> [PROBLEM STATEMENT]
Please set down, unchanged, each line from the one with "Instruction: Open FDevTools" to the final line of the data below, both included. Drop the pictures.
____ DATA FOR THIS TASK
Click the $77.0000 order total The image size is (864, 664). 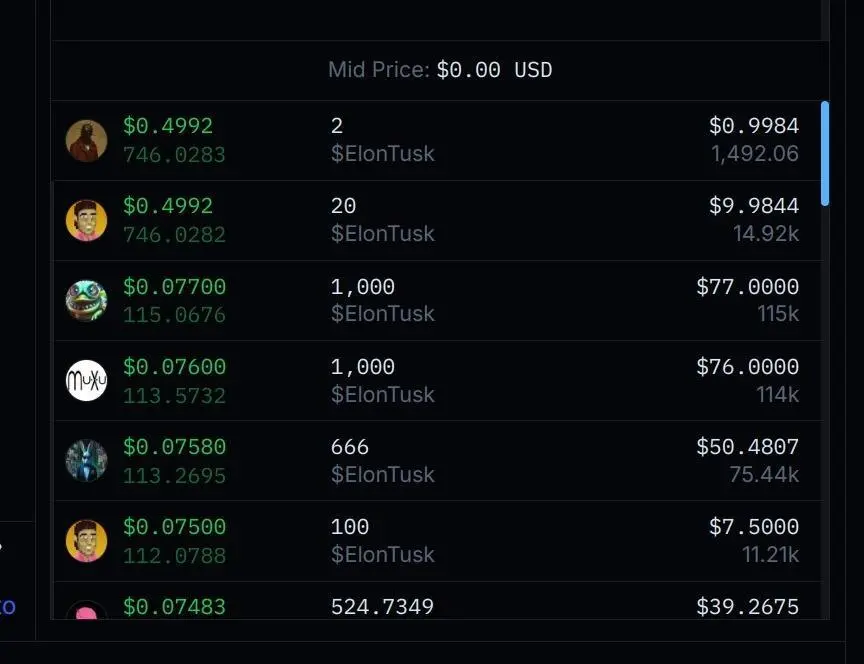(x=747, y=287)
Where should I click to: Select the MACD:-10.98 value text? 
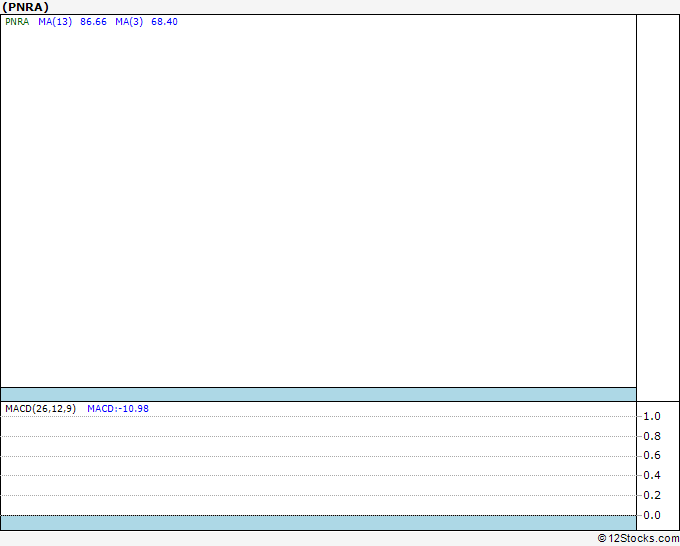[118, 409]
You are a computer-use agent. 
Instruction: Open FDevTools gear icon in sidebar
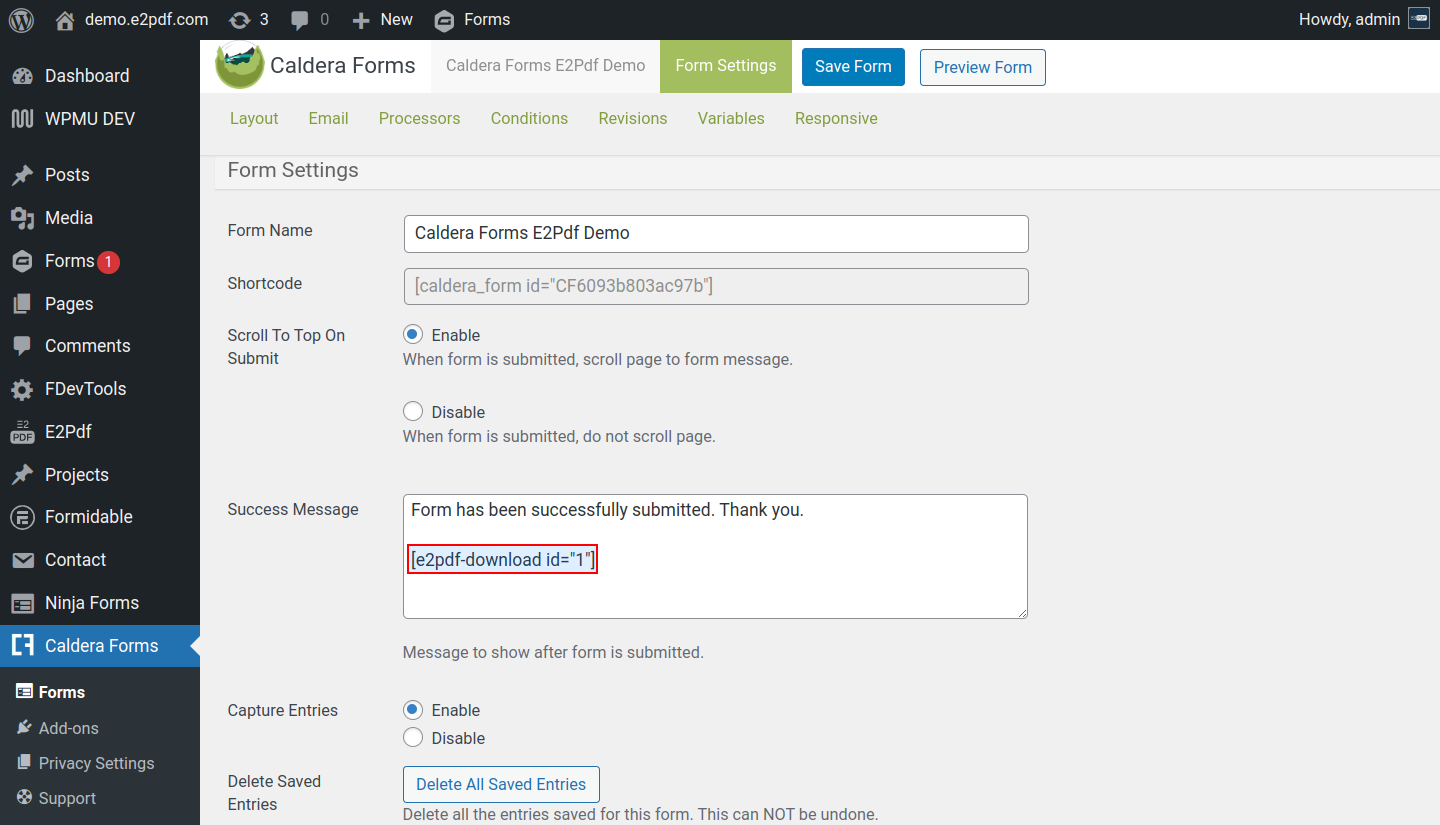tap(22, 389)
________
> [SOLUTION FOR THIS TASK]
Instruction: Open FDevTools gear icon in sidebar
tap(22, 389)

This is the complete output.